=== Excerpted data ===

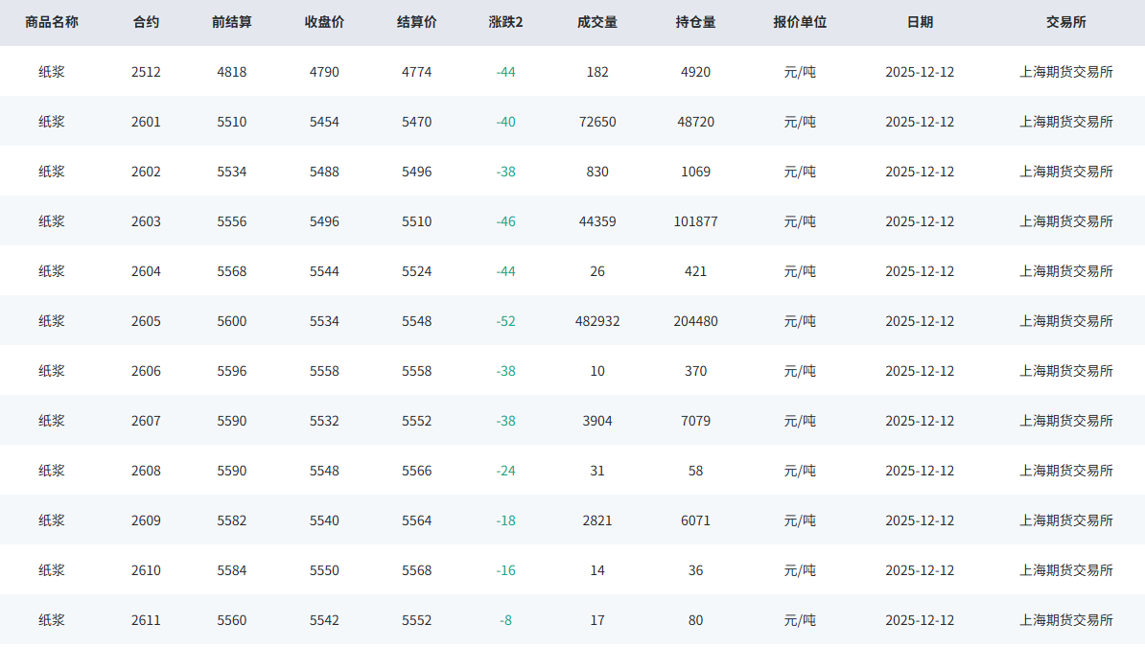Click the 持仓量 column header
Screen dimensions: 1145x647
[x=695, y=22]
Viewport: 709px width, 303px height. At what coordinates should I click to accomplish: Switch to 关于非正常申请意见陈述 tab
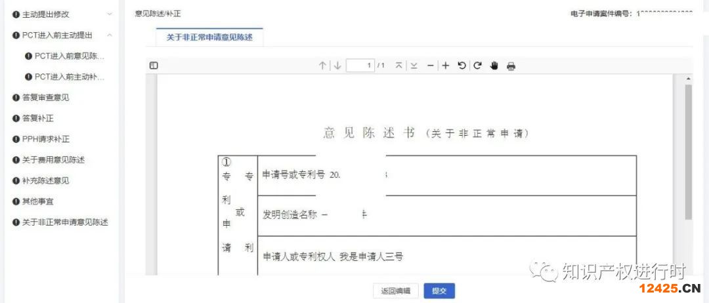coord(209,37)
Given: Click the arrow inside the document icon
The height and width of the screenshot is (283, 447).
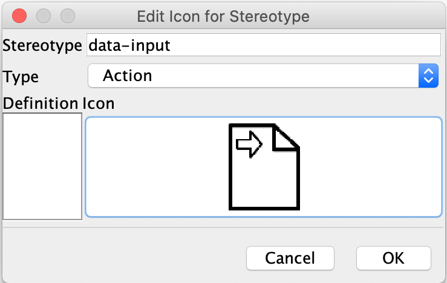Looking at the screenshot, I should (249, 144).
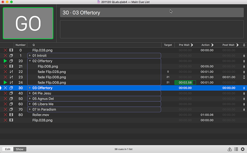Open workspace settings gear icon
The width and height of the screenshot is (247, 153).
243,149
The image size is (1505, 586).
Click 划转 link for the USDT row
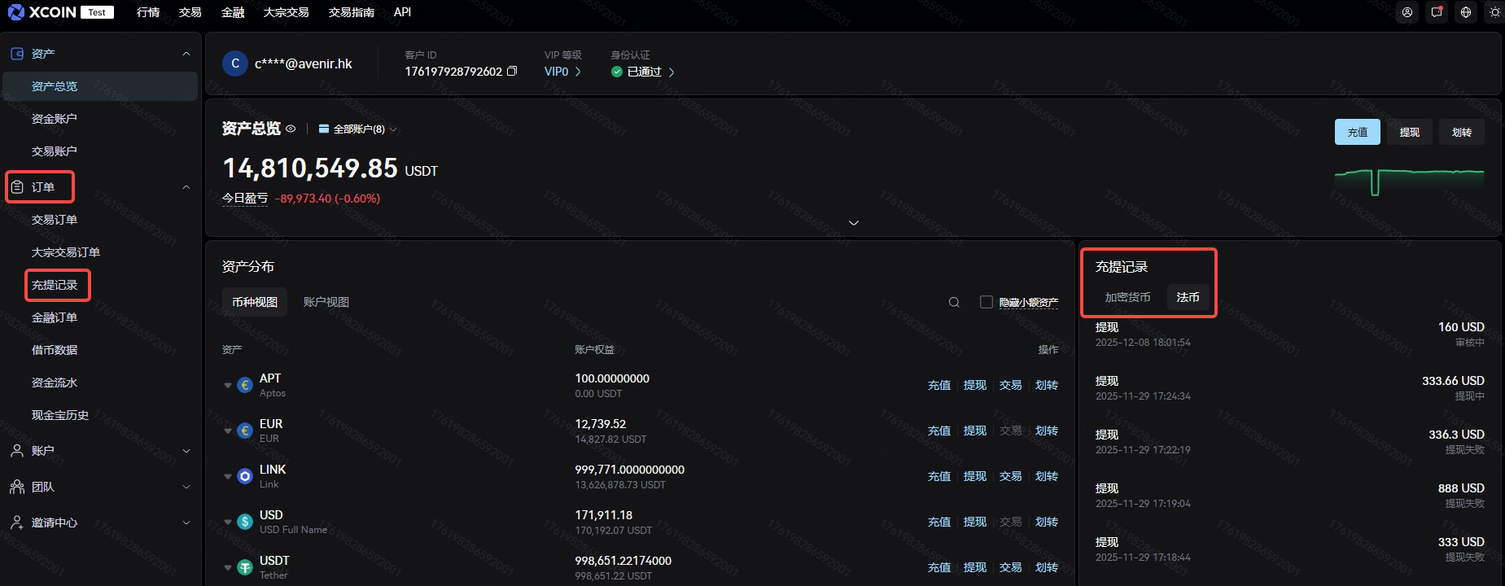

===

- Work request:
Return exactly the line containing "Viewport: 709px width, 303px" and every line after it, up to and including the final line of the entries above. Pictures stay out.

- Task response:
Viewport: 709px width, 303px height. At what coordinates should I click to accomplish: Switch to 关于非正常申请意见陈述 tab
coord(209,37)
Given: Click the arrow inside the document icon
The height and width of the screenshot is (283, 447).
Looking at the screenshot, I should (249, 144).
Open workspace settings gear icon
The width and height of the screenshot is (247, 153).
243,149
The image size is (1505, 586).
Click 划转 link for the USDT row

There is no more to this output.